Atenas, 2015
Depois da vitória do Syriza
Das flores postas por Alexis Tsipras diante do muro em Atenas que recorda e condena o fuzilamento de 200 resistentes gregos por soldados alemães do III Reich em 1944, do seu anúncio da intenção de ficar na Europa e no euro, fazendo entretanto coligação de governo com partido de extrema direita, hostil à Europa, depois do anúncio de posições de partida, grega e europeia+FMI, aparentemente irreconciliáveis, seguir-se-ão semanas de regateio digno de bazar turco ou da antiga Praça da Figueira ao fim das quais a Grécia irá ficar no euro (onde nunca deveria ter entrado, mas é assim).
Saída seria golpe mortal no projecto europeu. Hoje a alternativa europeia é: ou prosperarmos juntos ou arruinarmo-nos separados. Apesar de haver partidos estridentes contra a União nos quatro grandes países membros (e também nalguns pequenos) o bom senso tem levado a melhor de indignações causadas pela falta de cabeça e de coração dos nossos chefes políticos. Há quem pense que a mediocridade é inevitável depois de tantas décadas sem guerra; eu julgo que ela venha de um encurtar de vistas deliberado para agradar aos eleitores, garantindo paz sem ter de gastar em defesa. Com o fim da Guerra Fria, deixara de haver rapazes maus. Entretanto, essa aldrabice levou um rombo: a Rússia de Putin, na Ucrânia; muçulmanos sunitas salafistas no Estado Islâmico destaparam-na.
O projecto europeu fora lançado a seguir a 1945 para acabar com guerras entre a França e a Alemanha e para resistir ao expansionismo da União Soviética. Deu boa conta do recado – tal como a OTAN, a qual se houve tão bem que no conceito estratégico russo congeminado no Kremlin de Vladimir Vladimirovich (“A maior tragédia geopolítica do século XX foi o fim da União Soviética”) ocupa, juntamente com os Estados Unidos, lugar de papão-mor.

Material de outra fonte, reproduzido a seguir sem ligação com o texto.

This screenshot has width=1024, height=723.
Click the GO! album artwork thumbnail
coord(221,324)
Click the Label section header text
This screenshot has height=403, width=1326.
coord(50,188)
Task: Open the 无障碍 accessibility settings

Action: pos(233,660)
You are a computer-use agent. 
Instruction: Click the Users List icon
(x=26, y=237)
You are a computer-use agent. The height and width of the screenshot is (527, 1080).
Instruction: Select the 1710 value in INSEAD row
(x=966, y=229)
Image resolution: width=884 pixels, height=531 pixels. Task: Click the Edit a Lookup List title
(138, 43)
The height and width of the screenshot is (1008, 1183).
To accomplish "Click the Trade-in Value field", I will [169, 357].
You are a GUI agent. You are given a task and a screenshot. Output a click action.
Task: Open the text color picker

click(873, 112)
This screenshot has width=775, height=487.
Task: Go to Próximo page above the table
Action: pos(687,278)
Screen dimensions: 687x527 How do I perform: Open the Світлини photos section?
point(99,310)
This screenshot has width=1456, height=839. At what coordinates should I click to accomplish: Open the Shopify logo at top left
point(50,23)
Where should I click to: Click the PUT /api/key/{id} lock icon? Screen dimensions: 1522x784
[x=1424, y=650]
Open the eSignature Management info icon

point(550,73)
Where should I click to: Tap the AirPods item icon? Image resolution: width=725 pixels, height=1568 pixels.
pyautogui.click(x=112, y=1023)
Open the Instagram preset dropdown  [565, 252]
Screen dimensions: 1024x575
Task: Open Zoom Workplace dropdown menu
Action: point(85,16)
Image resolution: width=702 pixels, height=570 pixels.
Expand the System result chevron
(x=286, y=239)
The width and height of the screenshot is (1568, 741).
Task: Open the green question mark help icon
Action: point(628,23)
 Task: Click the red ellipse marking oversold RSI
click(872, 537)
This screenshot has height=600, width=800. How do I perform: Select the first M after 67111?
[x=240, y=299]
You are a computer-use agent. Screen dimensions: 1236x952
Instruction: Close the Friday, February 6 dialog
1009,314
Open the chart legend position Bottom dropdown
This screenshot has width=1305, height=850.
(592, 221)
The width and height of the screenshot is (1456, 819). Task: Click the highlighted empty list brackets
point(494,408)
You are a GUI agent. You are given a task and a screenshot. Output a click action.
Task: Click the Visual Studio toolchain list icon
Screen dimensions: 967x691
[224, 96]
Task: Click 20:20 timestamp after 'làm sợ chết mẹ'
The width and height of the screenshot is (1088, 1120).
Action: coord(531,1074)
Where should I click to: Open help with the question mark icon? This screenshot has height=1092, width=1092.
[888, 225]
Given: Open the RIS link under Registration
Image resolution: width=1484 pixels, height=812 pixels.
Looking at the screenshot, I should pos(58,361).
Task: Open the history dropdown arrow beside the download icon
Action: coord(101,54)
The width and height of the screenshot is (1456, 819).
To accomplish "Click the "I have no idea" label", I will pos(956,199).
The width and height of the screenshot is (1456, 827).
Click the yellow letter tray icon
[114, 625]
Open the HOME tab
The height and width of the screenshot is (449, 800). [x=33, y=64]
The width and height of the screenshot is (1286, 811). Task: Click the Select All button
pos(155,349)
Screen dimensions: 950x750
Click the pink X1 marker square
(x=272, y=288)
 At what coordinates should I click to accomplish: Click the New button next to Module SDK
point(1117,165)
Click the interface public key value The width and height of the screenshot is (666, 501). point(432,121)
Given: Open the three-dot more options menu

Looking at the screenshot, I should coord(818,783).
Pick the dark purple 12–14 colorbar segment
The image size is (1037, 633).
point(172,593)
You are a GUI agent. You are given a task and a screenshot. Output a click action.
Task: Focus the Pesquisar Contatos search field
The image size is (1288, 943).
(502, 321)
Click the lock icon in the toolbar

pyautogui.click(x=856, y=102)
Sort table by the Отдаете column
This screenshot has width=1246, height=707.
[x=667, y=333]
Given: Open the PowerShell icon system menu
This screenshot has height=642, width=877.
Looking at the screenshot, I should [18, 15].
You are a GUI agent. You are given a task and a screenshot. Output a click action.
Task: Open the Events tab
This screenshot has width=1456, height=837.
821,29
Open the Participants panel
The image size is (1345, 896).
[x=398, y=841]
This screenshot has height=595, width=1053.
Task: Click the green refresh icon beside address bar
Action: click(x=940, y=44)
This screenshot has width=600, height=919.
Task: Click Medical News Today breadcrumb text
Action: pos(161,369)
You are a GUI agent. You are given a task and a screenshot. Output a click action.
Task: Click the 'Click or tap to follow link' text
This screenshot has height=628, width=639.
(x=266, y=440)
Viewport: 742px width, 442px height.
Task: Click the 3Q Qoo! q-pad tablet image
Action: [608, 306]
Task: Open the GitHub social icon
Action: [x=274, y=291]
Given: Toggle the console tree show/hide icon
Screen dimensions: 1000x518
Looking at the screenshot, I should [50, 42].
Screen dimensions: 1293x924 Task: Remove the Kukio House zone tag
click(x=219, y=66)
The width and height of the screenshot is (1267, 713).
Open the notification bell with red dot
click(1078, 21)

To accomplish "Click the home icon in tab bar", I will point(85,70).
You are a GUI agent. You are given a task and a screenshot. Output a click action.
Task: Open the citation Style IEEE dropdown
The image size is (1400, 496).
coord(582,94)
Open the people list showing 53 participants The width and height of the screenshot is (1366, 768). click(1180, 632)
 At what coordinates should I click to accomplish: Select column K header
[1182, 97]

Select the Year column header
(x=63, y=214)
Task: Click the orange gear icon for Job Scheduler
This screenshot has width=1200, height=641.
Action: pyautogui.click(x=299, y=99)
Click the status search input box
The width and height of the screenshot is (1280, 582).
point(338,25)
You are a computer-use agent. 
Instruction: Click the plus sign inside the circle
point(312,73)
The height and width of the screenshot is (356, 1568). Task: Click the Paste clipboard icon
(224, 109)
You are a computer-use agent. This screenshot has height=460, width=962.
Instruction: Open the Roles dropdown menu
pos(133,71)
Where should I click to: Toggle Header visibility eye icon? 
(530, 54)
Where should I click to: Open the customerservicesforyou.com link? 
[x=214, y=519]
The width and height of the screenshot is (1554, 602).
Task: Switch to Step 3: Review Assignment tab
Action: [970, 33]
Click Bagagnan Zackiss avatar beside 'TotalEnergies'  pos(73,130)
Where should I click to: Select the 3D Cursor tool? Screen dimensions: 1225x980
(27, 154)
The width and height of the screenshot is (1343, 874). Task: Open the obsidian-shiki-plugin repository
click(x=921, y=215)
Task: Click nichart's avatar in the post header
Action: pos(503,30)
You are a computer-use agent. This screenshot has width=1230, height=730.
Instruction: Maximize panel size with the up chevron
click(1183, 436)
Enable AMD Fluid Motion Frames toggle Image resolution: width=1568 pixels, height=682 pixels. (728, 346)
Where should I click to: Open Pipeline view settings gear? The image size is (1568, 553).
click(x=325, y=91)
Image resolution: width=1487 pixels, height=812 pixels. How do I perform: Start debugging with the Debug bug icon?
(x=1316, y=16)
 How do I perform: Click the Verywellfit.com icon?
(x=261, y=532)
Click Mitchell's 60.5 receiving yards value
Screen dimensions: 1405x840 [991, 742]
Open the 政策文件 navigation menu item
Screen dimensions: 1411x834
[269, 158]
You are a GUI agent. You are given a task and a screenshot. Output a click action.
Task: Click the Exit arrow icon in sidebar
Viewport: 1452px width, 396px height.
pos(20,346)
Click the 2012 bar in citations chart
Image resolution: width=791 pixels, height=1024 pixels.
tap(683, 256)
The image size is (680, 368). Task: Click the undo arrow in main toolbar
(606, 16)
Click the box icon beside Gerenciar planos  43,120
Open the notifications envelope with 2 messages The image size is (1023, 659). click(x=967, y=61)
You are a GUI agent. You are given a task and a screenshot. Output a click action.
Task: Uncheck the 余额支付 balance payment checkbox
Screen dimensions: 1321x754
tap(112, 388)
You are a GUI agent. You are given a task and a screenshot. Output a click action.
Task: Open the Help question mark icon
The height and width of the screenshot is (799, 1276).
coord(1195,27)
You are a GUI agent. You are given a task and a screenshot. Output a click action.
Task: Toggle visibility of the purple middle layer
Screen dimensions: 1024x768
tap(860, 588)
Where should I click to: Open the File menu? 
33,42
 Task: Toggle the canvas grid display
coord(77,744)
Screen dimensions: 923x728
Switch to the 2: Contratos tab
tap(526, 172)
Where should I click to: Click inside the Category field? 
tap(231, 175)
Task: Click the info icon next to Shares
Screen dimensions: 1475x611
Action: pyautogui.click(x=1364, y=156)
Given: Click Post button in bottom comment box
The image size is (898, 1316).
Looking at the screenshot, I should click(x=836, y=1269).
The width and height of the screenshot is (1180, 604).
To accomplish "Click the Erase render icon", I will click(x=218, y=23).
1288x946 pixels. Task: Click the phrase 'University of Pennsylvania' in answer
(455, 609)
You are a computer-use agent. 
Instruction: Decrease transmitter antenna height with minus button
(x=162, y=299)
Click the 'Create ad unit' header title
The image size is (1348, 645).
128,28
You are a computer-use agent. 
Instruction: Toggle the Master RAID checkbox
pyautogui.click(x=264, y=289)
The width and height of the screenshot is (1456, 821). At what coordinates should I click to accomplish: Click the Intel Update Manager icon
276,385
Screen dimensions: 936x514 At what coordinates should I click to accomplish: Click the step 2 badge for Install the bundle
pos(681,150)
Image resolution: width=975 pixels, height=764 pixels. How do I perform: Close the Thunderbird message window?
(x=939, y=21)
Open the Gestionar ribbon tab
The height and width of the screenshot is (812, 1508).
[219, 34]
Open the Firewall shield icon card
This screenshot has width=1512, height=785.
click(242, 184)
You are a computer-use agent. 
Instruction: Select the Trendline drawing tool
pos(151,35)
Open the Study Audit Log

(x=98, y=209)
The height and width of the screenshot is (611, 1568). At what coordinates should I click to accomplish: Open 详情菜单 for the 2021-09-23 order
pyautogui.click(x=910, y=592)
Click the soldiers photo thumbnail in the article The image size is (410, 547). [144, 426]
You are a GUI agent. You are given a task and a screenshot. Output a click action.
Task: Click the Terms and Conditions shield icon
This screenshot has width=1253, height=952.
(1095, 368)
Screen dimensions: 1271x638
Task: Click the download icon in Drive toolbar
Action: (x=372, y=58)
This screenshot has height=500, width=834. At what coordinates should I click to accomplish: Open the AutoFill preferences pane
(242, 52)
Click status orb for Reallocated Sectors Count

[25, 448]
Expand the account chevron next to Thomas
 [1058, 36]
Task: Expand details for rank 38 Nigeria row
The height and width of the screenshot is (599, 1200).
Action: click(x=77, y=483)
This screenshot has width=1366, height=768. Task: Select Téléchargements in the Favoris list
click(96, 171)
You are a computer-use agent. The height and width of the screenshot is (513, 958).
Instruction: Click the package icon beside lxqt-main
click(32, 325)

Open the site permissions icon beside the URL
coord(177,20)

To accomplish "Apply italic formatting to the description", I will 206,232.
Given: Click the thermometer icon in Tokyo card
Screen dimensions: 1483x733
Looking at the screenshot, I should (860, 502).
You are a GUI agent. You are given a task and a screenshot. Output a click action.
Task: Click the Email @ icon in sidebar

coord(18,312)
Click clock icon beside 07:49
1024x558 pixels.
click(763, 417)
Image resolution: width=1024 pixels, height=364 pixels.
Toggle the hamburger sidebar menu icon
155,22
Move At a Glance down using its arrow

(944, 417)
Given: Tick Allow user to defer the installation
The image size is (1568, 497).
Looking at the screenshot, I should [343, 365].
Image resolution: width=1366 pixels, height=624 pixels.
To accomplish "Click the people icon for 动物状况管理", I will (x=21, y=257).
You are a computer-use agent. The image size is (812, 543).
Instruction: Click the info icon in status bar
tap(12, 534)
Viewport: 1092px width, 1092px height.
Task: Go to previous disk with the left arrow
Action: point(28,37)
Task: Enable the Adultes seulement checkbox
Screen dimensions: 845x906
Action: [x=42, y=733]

Tsipras manobra trunfo táctico que o alinha com os bons sonhos inocentes da troika: combater antes de tudo a corrupção - que Pasok e Nova Democracia sempre cultivaram - fazendo cumprir leis, pagar impostos, escolher funcionários por mérito e não por parentesco e compadrio. Em suma: inventando um estado novo. Tentar substituir a Grécia que há, com ascendência fantasiada de zénite intelectual e artístico e misérias e manhas de província otomana, por uma espécie de Holanda de 5ª Divisão.
Talvez os europeus, cercados de perigos, decidam que têm de se entender. Fala-se de perdões de dívida: são muitos na história do capitalismo, sobretudo à Alemanha em 1953. Há quem esqueça que então a URSS existia e era vital prevenir tentações neutralistas de Bona. Hoje o quadro é outro mas encontrar-se-á maneira de aliviar o erro da austeridade aplicada como remédio à doença grega (falsa teoria e prática nefasta) sem lesar outros contribuintes europeus.
O direito internacional é flexível. Quando, em 1998, Robin Cook disse a Madeleine Albright que, segundo os seus advogados, bombardear a Sérvia seria ilegal, ela respondeu: “Arranje outros advogados”.
Paris, Place de la République, 11 de Janeiro de 2015 *
Vidas decentes
“Il faut de tout pour faire un monde” disse eu, resignado a já não sei que iniquidade. “É por isso que o mundo é tão mal feito”, respondeu o António Alçada.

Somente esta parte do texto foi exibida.